Mr. Brown responded that section 33.1 of the Criminal Code violates sections 7 and 11(d) of the Canadian Charter of Rights and Freedoms. Section 7 guarantees everyone the right to life, liberty and security of the person, whereas section 11(d) guarantees everyone the right to be presumed innocent until proven guilty. The judge agreed with Mr. Brown and acquitted him. The Crown appealed to Alberta’s Court of Appeal, which disagreed and convicted Mr. Brown. He then appealed to the Supreme Court of Canada. 

The Supreme Court has restored the acquittal.   

The Supreme Court heard this case together with R. v. Sullivan, and the judgments are being rendered at the same time. 

Section 33.1 of the Criminal Code violates sections 7 and 11(d) of the Charter and is therefore unconstitutional. 

Writing for a unanimous Supreme Court, Justice Nicholas Kasirer said section 33.1 of the Criminal Code violates sections 7 and 11(d) of the Charter in a way that cannot be justified in a free and democratic society and is unconstitutional. He wrote that section 33.1 violates section 11(d) of the Charter because society could interpret someone’s intent to become intoxicated as an intention to commit a violent offence. Section 33.1 also violates section 7 because a person could be convicted without the prosecution having to prove that the action was voluntary or that the person intended to commit the offence.

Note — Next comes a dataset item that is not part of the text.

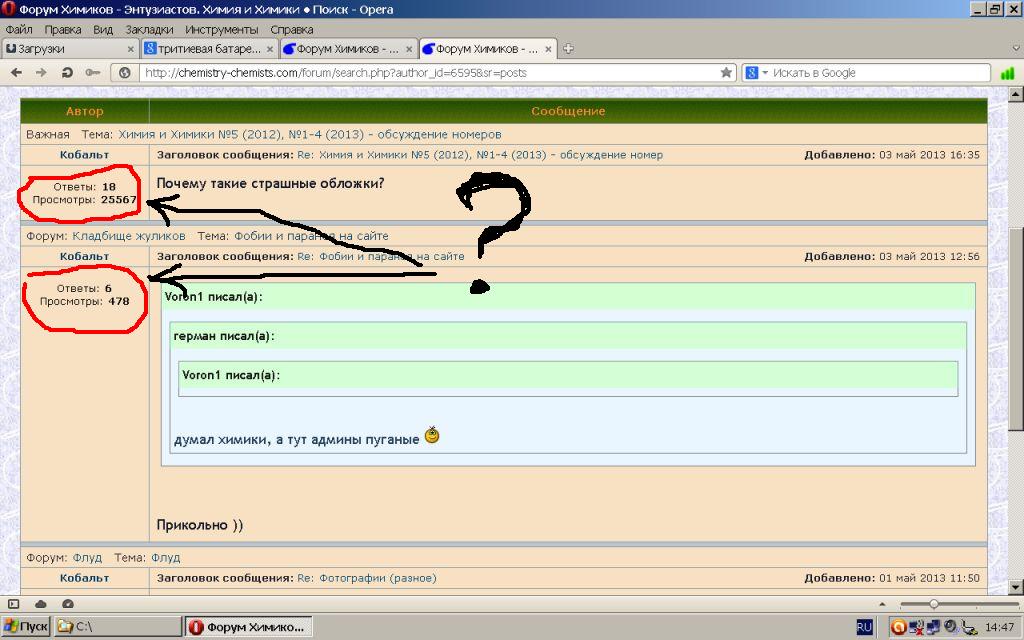Open the Кладбище жуликов forum link

point(129,236)
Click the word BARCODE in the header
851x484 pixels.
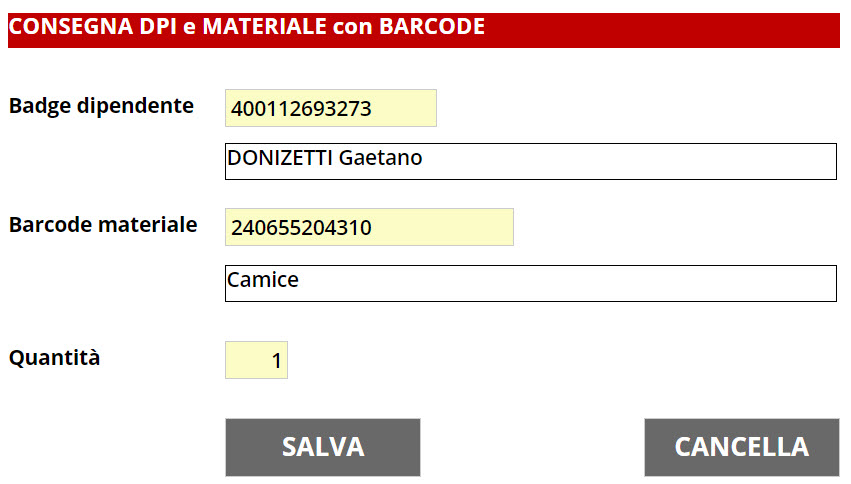(432, 27)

Convicting someone for how they conducted themselves while in a state of automatism violates principles of fundamental justice. Our criminal justice system is based on the notion of personal responsibility. In Canada, two elements of fundamental justice are required for a person to be found guilty of a crime. They are: a guilty action; and (2) a guilty mind. Neither element is present when a person is in a state of automatism. 

Parliament could enact legislation to address violence caused by extreme intoxication. 

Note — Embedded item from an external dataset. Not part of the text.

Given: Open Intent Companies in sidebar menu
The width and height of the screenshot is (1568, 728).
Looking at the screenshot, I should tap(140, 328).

The Court explained that Parliament could enact new legislation to hold an extremely intoxicated person accountable for a violent crime. The Court emphasized that, “protecting the victims of violent crime – particularly in light of the equality and dignity interests of women and children who are vulnerable to intoxicated sexual and domestic acts – is a pressing and substantial social purpose”. 

The Case of R v Sullivan

These cases are about two Ontario men, David Sullivan and Thomas Chan, who committed violent acts while extremely intoxicated from drugs they had voluntary taken. The events are unrelated, but both men argued that the drugs left them in states of “automatism”. Automatism is when someone claims to have been so intoxicated or impaired that they lost complete control of themselves.

Mr. Sullivan took an overdose of a prescription drug, fell into an impaired state and attacked his mother with a knife, gravely injuring her. He was charged with several offences, including aggravated assault and assault with a weapon. 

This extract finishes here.